British businessman and politician

Edward Hodson Bayley (1841 – 7 March 1938) was a British businessman and Liberal Party politician.

==Early life==
Born in Accrington, Lancashire, he was the second son of the Reverend Dr Johnathon Bayley, a pastor with the Swedenborgian New Church and his wife Lydia née Hodson. He was educated in England, France and Germany.

==Business Interests==
He moved to the south east suburbs of London and established E H Bayley & Co., waggon builders, at Newington Causeway. In 1892 he was described as a "wheelwright and fire escape manufacturer". He was also the chairman of three other transport-related businesses: the West Metropolitan Tramways Company, the London Improved Cab Company and of the United Horseshoe and Nail Company. He also sat on the London board of the Equitable Life Assurance Society of the United States. His first wife was Hannah Moore, daughter of Denis Moore and Grace Walker. After her death 1880, Bayley founded the New Church Orphanage in her memory. His second wife was an American woman, Josephine Eva Simon.

==Political career==
Bayley was active in the Liberal Party, and in 1886 was chosen to contest the Camberwell North constituency, defending the seat of the retiring member of parliament, Richard Strong. He described himself as a "thorough Home Ruler" and a supporter of William Gladstone. Bayley had two opponents: John Richards Kelly of the Conservative Party and William Pirie Duff, described as a "Dissentient Liberal". Bayley was defeated, with Kelly gaining the seat with a majority of 365 votes.

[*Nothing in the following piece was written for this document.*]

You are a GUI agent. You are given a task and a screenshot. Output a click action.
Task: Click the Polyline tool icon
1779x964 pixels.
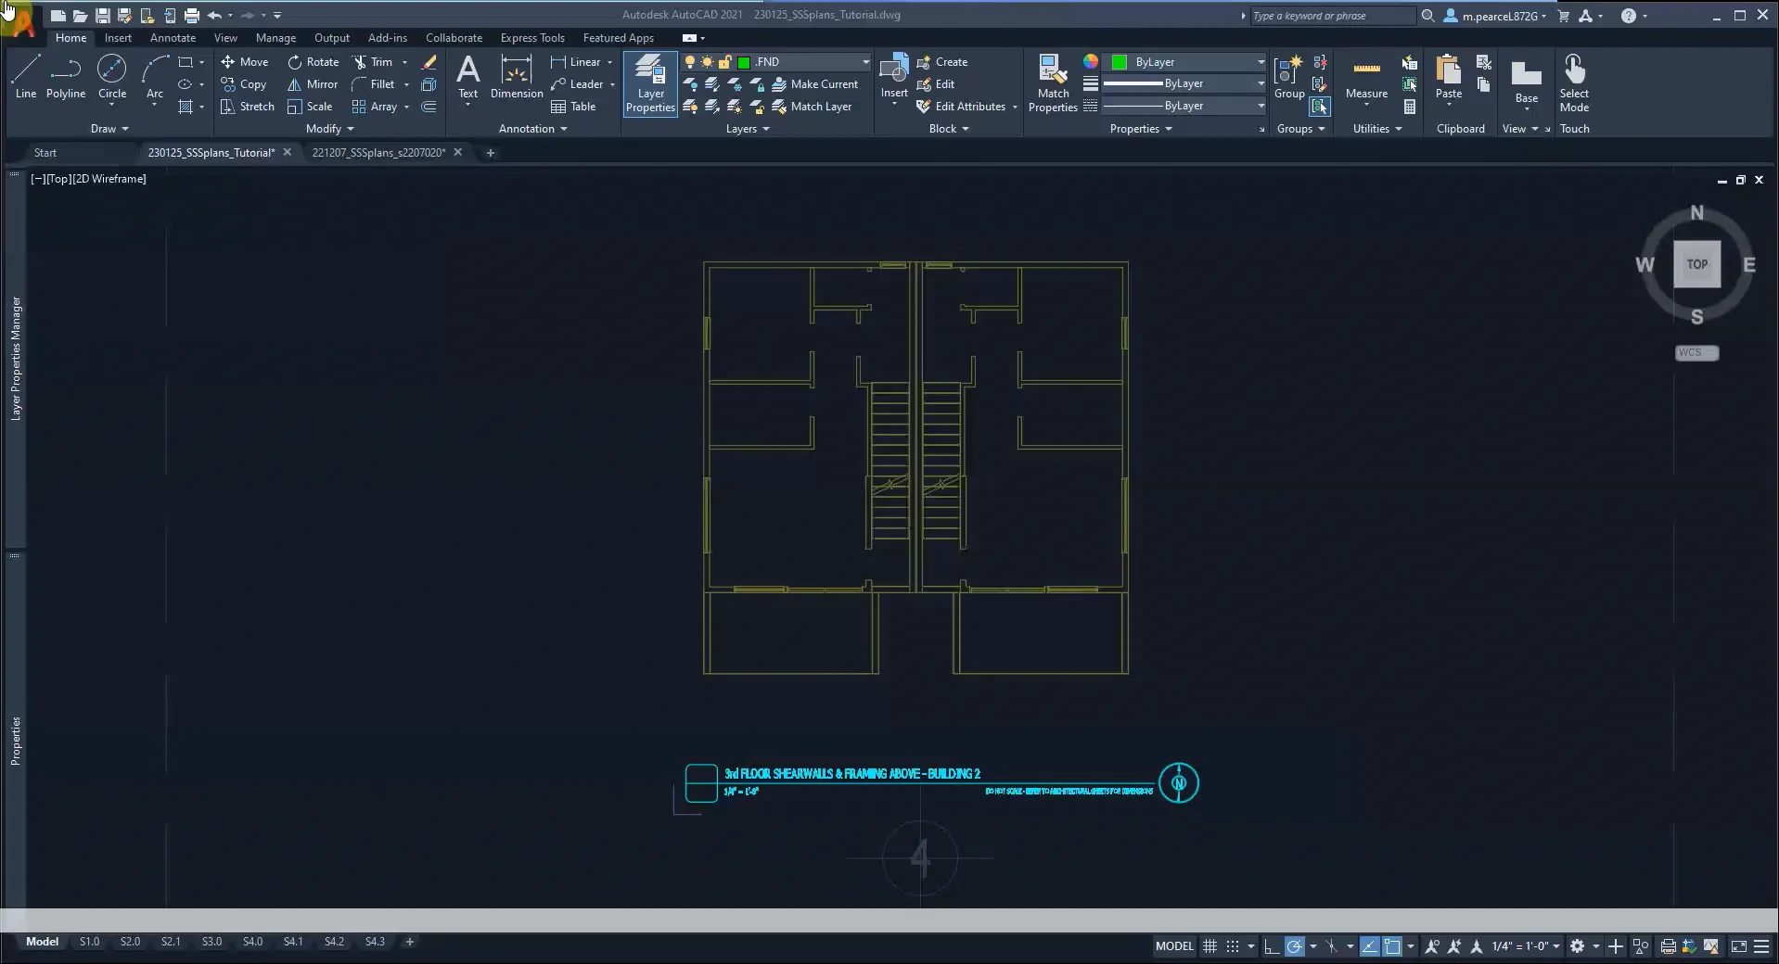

Despite his defeat, Bayley was unanimously readopted as prospective parliamentary candidate by the North Camberwell Liberal and Radical Association in March 1887. The next general election was held in 1892, and he faced a straight fight against the incumbent, Kelly. A major issue in the election was the proposed extension of tramways over Westminster Bridge: Bayley was strongly in favour of bringing the tramlines into south London, but Kelly was opposed. Bayley easily won the seat, with a majority of 845 votes over Kelly.

In the following year Bayley was involved in a curious court case, having refused to pay the painter of his official portrait in House of Commons. Bayley claimed that it was a poor likeness, and "only like him in the tie", while his wife objected to it as it did not make him look "intellectual" enough. The court found against Bayley.

He was active in Parliamentary debates, questioning Government ministers on topics as varied as the state of Gibraltar, lifeboat services, and conditions of industrial workers. In 1894, he raised the question of the "great lack of school accommodation in Camberwell", his constituency.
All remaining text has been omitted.